Annotating our raw VCF with a dbSNP file results in flagging any polymorphisms between our sets to be marked with an rsID. These unique identifiers are used to track individual disease phenotypes, which are at various points of experimental validation. However, if we take our mapped genome and search for variations we’ll soon find that there are simply too many variations that show up to make any sense of our data. We have to decrease the size of our haystack before we start looking for our needle. This is where Filtration comes in. A high-level overview of the process can be seen in this previous post which utilizes a key figure from Genomics & Computation (available on iTunes). Below we execute a part of these concepts using GATK:

$java -Xmx[allocate memory] -jar GenomeAnalysisTK.jar -T VariantFiltration -R [reference.fa] --input [input.vcf] -o [output.vcf] --filterExpression "[insert expression]" --filterName "[expression name]"

It is important to understand the one-to-one mapping of filtering expression to the filter name to adequately use this module. A filterExpression should take any number of fields available within the INFO field for any given variation, such as:

AC1=1;AF1=0.5005;DP=130;DP4=3,0,4,3;FQ=3.02;MQ=44;PV4=0.47,0.038,1,0.19;VDB=0.0253

For example the expression could take into account the depth of read as well as the mapping quality, stating $25>DP>10$ & $45>MQ>50$ . However these expressions have to be written in Java Expression Language (JEXL) and are then mapped directly to the following filterName, multiple expression/name combinations can be linked in a single pipe.

Trio Variant Visualization w/ HivePlot

There are many more steps towards refinement, i.e. recalibration and variant selection, but this blog post is getting quite long. And I think if you follow the roadsigns laid out here the full abilities of both Samtools & the GATK will become evident.
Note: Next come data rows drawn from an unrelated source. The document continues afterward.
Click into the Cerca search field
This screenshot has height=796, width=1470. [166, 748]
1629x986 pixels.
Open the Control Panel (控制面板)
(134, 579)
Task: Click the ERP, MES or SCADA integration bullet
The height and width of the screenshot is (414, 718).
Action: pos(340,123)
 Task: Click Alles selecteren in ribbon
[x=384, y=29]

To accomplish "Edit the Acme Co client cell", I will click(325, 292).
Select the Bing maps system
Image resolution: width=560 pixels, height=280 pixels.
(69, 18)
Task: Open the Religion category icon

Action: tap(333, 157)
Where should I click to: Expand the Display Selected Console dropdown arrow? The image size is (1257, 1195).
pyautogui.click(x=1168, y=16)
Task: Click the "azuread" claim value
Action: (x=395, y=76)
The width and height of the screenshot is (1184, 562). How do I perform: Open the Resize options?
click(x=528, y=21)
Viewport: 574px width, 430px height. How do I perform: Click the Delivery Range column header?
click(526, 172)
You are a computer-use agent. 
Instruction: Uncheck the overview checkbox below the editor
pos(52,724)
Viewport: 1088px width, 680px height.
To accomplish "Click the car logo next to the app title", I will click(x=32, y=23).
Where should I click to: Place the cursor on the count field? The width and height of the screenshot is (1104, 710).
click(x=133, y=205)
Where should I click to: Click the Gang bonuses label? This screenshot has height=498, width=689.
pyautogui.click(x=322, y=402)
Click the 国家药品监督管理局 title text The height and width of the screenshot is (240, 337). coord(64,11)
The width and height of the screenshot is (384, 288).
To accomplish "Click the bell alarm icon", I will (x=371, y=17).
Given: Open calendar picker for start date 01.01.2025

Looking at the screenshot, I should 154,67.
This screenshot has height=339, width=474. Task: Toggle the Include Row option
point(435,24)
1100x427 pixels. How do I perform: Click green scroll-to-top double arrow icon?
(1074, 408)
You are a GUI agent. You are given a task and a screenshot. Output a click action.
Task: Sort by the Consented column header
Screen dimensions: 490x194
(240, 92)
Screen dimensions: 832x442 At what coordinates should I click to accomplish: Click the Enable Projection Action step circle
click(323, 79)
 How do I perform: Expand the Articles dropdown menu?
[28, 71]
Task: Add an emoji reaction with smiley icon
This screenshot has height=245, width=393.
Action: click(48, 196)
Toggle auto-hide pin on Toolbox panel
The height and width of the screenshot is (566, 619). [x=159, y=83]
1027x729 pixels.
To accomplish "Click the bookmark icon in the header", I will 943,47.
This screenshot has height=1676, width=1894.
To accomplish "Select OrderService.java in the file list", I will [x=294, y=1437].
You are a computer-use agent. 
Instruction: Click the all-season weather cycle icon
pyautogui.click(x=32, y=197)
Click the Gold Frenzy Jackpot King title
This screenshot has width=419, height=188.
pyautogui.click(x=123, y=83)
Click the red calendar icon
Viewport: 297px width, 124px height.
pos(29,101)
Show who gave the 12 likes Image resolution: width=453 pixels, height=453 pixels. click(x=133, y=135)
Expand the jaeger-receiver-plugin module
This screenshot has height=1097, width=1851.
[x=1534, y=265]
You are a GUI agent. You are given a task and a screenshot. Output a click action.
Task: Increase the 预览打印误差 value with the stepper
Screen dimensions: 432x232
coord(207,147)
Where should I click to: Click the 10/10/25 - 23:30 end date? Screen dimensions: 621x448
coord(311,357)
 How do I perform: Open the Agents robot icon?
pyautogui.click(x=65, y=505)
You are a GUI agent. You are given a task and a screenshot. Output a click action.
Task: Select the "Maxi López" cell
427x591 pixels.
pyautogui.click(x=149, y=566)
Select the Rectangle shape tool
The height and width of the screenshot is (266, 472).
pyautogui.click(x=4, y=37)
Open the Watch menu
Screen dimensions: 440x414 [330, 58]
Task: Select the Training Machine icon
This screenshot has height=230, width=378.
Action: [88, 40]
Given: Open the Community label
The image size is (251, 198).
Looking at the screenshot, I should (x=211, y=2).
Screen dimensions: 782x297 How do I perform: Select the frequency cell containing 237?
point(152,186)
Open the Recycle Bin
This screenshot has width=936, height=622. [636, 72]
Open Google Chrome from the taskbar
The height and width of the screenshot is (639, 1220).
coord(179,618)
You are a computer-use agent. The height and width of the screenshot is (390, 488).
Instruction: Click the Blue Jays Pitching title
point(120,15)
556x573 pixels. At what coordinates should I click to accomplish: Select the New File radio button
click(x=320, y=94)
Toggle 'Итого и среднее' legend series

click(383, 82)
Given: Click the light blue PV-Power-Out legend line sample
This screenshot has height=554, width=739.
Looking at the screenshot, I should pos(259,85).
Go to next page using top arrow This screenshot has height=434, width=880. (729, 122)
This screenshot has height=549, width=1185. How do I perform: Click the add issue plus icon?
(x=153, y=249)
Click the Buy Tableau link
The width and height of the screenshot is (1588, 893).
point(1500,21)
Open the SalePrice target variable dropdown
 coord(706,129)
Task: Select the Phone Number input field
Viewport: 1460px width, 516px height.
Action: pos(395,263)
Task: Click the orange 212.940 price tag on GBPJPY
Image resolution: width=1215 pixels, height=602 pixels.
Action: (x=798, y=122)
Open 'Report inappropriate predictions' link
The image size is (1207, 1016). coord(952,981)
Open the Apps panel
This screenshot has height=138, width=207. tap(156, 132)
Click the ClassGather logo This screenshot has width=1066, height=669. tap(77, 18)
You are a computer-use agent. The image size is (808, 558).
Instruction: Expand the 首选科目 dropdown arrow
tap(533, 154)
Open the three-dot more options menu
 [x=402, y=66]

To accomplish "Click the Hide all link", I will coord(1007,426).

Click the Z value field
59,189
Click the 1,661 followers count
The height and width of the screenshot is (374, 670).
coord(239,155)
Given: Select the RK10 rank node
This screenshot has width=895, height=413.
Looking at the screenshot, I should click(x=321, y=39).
The final payoff being reliable, meaningful, and thus useful, NGS data. Hit me up if you get stuck or think my ways are lame.

8 responses to “Variant Discovery, Annotation & Filtering With Samtools & the GATK”

Steven

August 12, 2014 at 6:08 am

Hy

I got a bit stuck at the using of dbSNP.
On the NCBI dbSNP FTP site the database is not in VCF format.
How can i make a dbSNP in VCF format???

- Mo
  
  August 12, 2014 at 3:57 pm
  
  try this ftp://ftp.ncbi.nlm.nih.gov/snp/organisms/human_9606_b141_GRCh37p13/VCF/All.vcf.gz
  
erikgarrison

October 6, 2013 at 11:26 am

Have you had a chance to try freebayes? I’m curious what you think of it in comparison to the other two methods.

- Mo
  
  October 6, 2013 at 12:36 pm
  
  My understanding is both mpileup and GATK also use a bayesian model. Maybe this comparison can be your next paper 🙂
  
erik

October 6, 2013 at 11:25 am

What do you think about freebayes? Have you had a chance to try it?

Pingback: Understanding Translational Effects of Variants With SnpEff | bio+tech
ramma

February 2, 2013 at 4:10 pm

Would this process specifically identify SNP’s & indels present in the DBsnp reference VCF used? Or is this for de novo mutation list generation?

I’ve been playing with a similar pipeline to this and annotating the final VCF with annovar, but I only care about de novo mutations.

- Mo
  
  February 2, 2013 at 5:24 pm
  
  The process outlined here would discover all polymorphisms between the reference genome and between the samples themselves. Annotation, in the above example uses a dbSNP file, but you can use whatever.
  
  A truly new mutation shouldn’t have any rsID associated with it.